Monday, January 21, 2013

The Largest building in Bedford Stuyvesant


The second 13th Regiment Armory,  i.e.,  the Sumner Avenue Armory,  was built in 1891 to replace the 1874  Flatbush Avenue  Armory. The new armory, designed by Rudolphe Lawrence Daus,  is  a massive,  early medieval inspired,  fortress-like  edifice dominated by a  two-story,  stone-trimmed sally port  and two  symmetrical,  originally six-story round towers  with crenelated parapets.  The armory is currently a city-owned homeless shelter. The second largest Amory in New York City and maybe the country but this building sit unprotected.  We have lost one tower of this great building already.  I hope that we do not lose more.
Orginial Amory Located at Altantic Center

                                                                         Amory Today


Located in the proposed Stuyvesant North Historic District the Thirteenth Regiment Armory covers almost the entire bloc k on Sumner Avenue (Marcus Garvey), between Putnam and Jefferson Avenues.  The cost of its construction was about $650,000.  The architecture of the structure is of the old Norman style with modern improvements of the time.  R. L. Daus  the architect, thinking that the Thirteenth Regiment would prefer a building, suggestive of the Thirteenth Century, and believing  that, apart from sentiment, the Norman barons of that period knew what was serviceable in military architecture with that idea.  The building was regarded by experts as the very expression of simplicity, strength and dignity.
Architect Rodolphe Lawrence Daus was born on August 10, 1854 in Mexico, where his parents ( Lepold and Emma Ruben-Daus a German and French couple) were residing temporarily.

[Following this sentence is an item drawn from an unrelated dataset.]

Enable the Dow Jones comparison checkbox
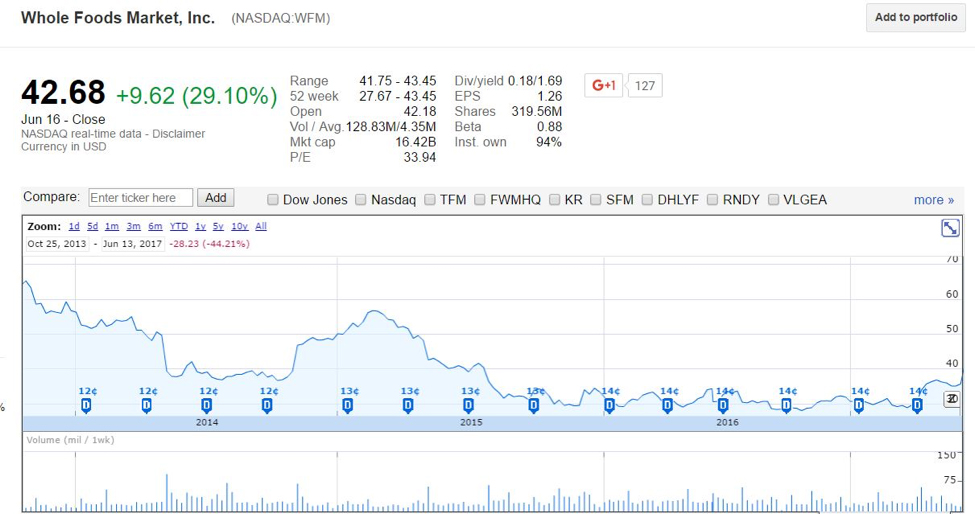Screen dimensions: 975x514 [272, 200]
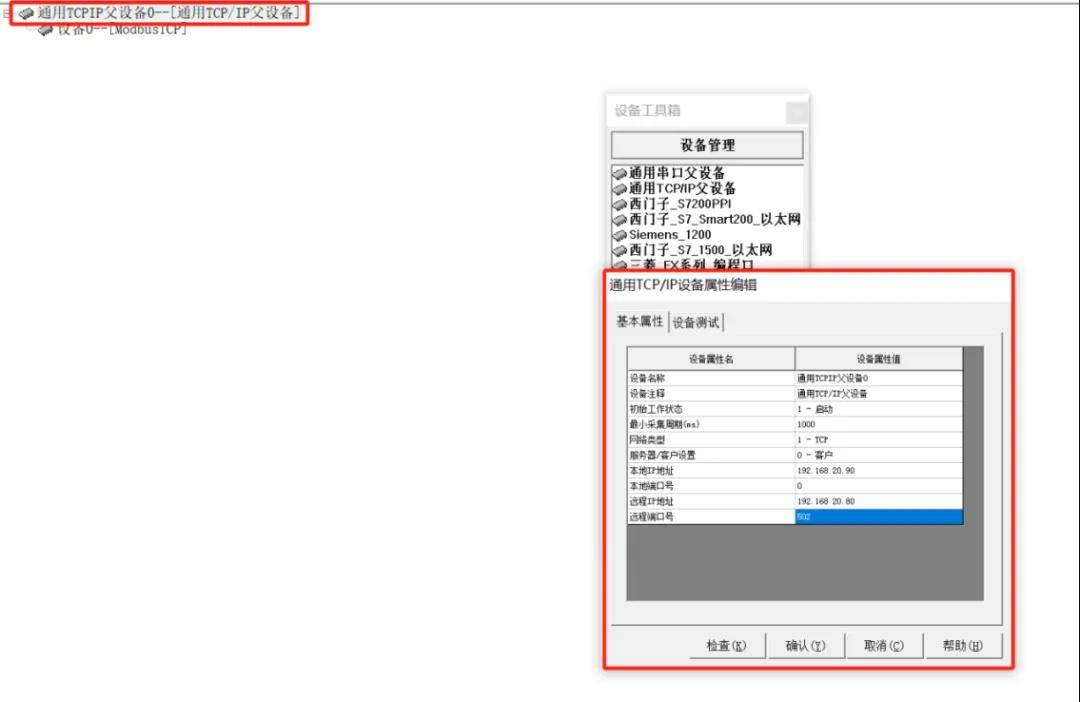Click the Siemens_1200 device icon
This screenshot has height=702, width=1080.
click(x=619, y=235)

Owing to business relations of his father, who was a wholesale merchant. When he was only a few months old he was brought to New York, where he grew up.  At the age of 20 he came to Europe for his studies, entering the world famous Paris School of Fine Arts or École nationale supérieure des Beaux-Arts .  Among his classmates he was the first to graduate from the second to the first in class, a distinction that entities him to a special prize.  In assertion he gained medals in construction and mathematics, and his first “project.” Or design in the class gained him the highest award obtainable.  Another distinction he gained was the “Achilles le Clair” prize
Before returning to the United States he was married in Paris to Madamoiselle Louise Perrin.  He lived at his first home at 1419 Pacific in Crown Heights North.  During the latter part of his live he lived in the winter in the St. Hubert Hotel and the summers were spent at Sea Gate.  Daus had two daughters, Henriette and Emma and one son William Thallen Daus, who followed his father’s footsteps being a student of architecture at the Beaux Arts.
In 1899 Daus was appointed a member and secretary of the New York Building Code Commission, and, being the only architect in that body.  Daus was, moreover president of the Brooklyn American Institute of Architects, as well as an active member of the Brooklyn Institute of Arts and Sciences and the Beaux Arts Society.  Among the clubs of which he was a member may be mentioned the Brooklyn Club, the Rembrandt Club, the Atlantic Yacht Club, the Riding and  Driving Club and the Riding Club.
Daus was a painter of oil and water color in which he achieved success. Daus died on September 30, 1916 at his Paris home located at 36 Avenue de la Bourdonnais.
Other Daus Buildings in Bedford Stuyvesant:
  • 74 Halsey Street 1886 (unprotected but calendared)
  • 615-613 Throop Ave 1890 (landmarked in 1971 Stuyvesant Heights)  
Daus also designed:

  • 81 Willoughby Street NY& NJ Telephone Bldg. , Brooklyn
  • Lincoln Club in Clinton Hil, Brooklyn
  • NY County National Bank, 8th and 14th St, Manhattan
  • 266 West End Avenue, Manhattan
  • 47 Montgomery Pl., Brooklyn
  • Greenpoint Library, Brooklyn 
  • 135 Plymouth St Dumbo, Brooklyn
Street address: 357 Sumner Avenue (now Marcus Garvey Boulevard, between Putnam and Jefferson avenues)
City: Brooklyn
County: Kings
Year constructed: 1892 - 1894
Architect: Rudolphe Lawrance Daus
Size : Regiment
Square footage: 232,606 NSF
Acreage: 2.62 Acres
Status: Closed in 1971 / Used for homeless men's shelter

Units Stationed:
Years:
13th Regiment 1894 - 1899
13th Heavy Artillery 1900 - 1905
13th Coastal Artillery 1906 - 1907
13th Artillery District Co. 1-12 1908 - 1913
13th Coast Defense Command (Co. 1-12) 1914 - 1921
13th Coast Defense Command (Co. 357 - 368) 1922 - 1922
245th Artillery (Batteries A-M) 1923 - 1923
245th Coast Artillery Regiment 1924 - ????
Transportation Battalion 1961 - ????